Selain Sriwijaya dan bahkan sebelum Majapahit, Kerajaan Singosari juga memiliki armada laut
yang kuat dan mengadakan hubungan dagang secara inensif dengan wilayah sekitarnya. Kerajaan
Majapahit melalui Sumpah Amukti Palapa telah mempersatukan wilayah Indonesia. Dari Kerajaan
Majapahit juga kita telah banyak belajar tentang pengembangan dan perkembangan nilai-nilai luhur
kebudayaan Bangsa Indonesia sebagai manifestasi sebuah bangsa bahari yang besar.
Namun, setelah mencapai kejayaan budaya bahari, Indonesia mengalami kemunduran.
Masuknya VOC dan kekuasaan kolonial Belanda ke Indonesia semakin membuat budaya bahari
terpuruk. Perjanjian Giyanti pada tahun 1755 antara Belanda dengan Raja Surakarta dan
Yogyakarta mengakibatkan kedua raja tersebut harus menyerahkan perdagangan hasil wilayahnya
kepada Belanda. Sejak saat itu, semangat bahari Bangsa Indonesia mulai turun dan terjadi
pergeseran budaya bahari ke budaya daratan. Namun, semangat budaya bahari ini tidak boleh hilang
dalam diri Bangsa Indonesia.
Perkembangan Maritim Di Indonesia

2
Pada pembahasan sebelumnya telah dijelaskan sejarah maritim di Indonesia bahwa nenek
moyang kita telah menanamkan budaya bahari sejak zaman Kerajaan Sriwijaya. Pada tahun 1957,
Bangsa Indonesia mendeklarasikan Wawasan Nusantara yang memandang bahwa wilayah laut di
antara pulau-pulau Indonesia sebagai satu-kesatuan wilayah Nusantara. Bung Karno saat
pembukaan Lemhanas tahun 1965 mengatakan bahwa “Geolitical Destiny” dari Indonesia adalah
Maritim. Pada tahun 1982, Indonesia berhasil memberikan gagasan Negara Nusantara dan diakui
oleh Internasional dalam Konvensi PBB tentang hukum laut. Pada tahun 1998, Presiden BJ Habibie
mendeklarasikan visi pembangunan kelautan Indonesia dalam “Deklarasi Bunaken”. Sejak tahun
1999 dibentuklah Departemen Eksplorasi Laut dan berubah nama menjadi Departemen Kelautan
dan Perikanan pada tahun 2001.
Selain itu, Presiden KH. Abdurrahman Wahid mencanangkan 13 Desember sebagai Hari
Nusantara. Visi pembangunan kelautan Gus Dur dilanjutkan oleh Presiden Megawati Soekarno
Putri dengan ditetapkannya Keppres No. 126 Tahun 2001 tentang Hari Nusantara.
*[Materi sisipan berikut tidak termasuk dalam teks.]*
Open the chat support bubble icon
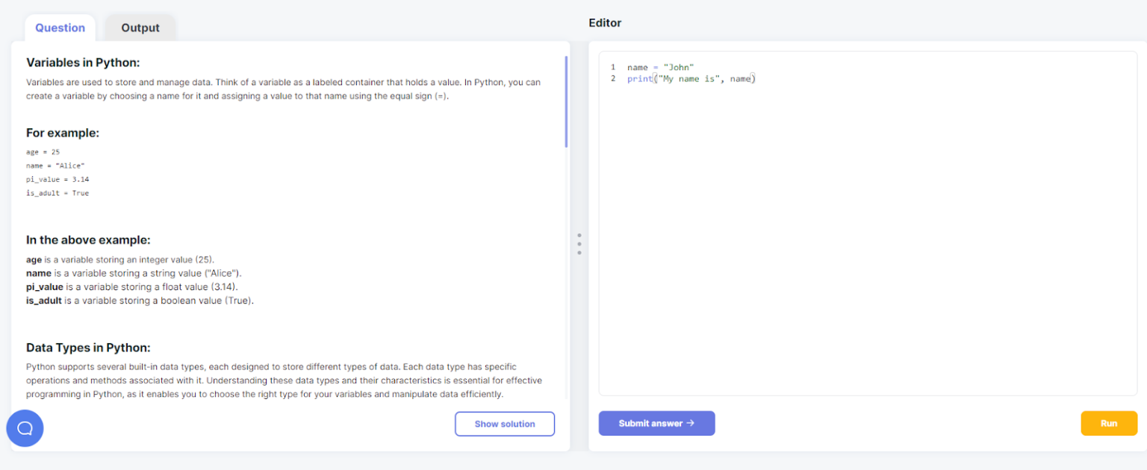1147x470 pixels. click(x=25, y=428)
Kebijakan
maritime yang sangat penting pada masa Presiden Megawati adalah dalam Seruan Sunda Kelapa
menyatakan penerapan asas cabotage sebagai suatu keharusan. Penerapan asas cabotage adalah
kebijakan fundamental bagi pembangunan industri Maritim Nasional. Kemudian keluar Inpres No.
5 Tahun 2005 tentang Pengembangan Industri Pelayaran Nasional pada masa Presiden Susilo
Bambang Yudhoyono. Namun penerapan Inpres ini berjalan sangat lamban.
Pada saat ini, semangat budaya maritim kembali dicanangkan oleh Presiden Joko Widodo
dalam Visi, Misi, dan Program Aksi yang terkenal dengan NAWACITA. Di dalam program
tersebut disebutkan Diplomasi Maritim untuk mempercepat penyelesaian permasalahan perbatasan
Indonesia, meningkatkan upaya pengamanan khusus wilayah kelauatan guna mencegah illegal
fishing, dan program tol laut. Program tol laut yang dibuat oleh Pemerintahan Jokowi menargetkan
pembangunan 24 pelabuhan dan pembelian 609 kapal dengan biaya ±96,8 triliun. Program tol laut
ini akan menjadi bagian penting jalur maritim dunia.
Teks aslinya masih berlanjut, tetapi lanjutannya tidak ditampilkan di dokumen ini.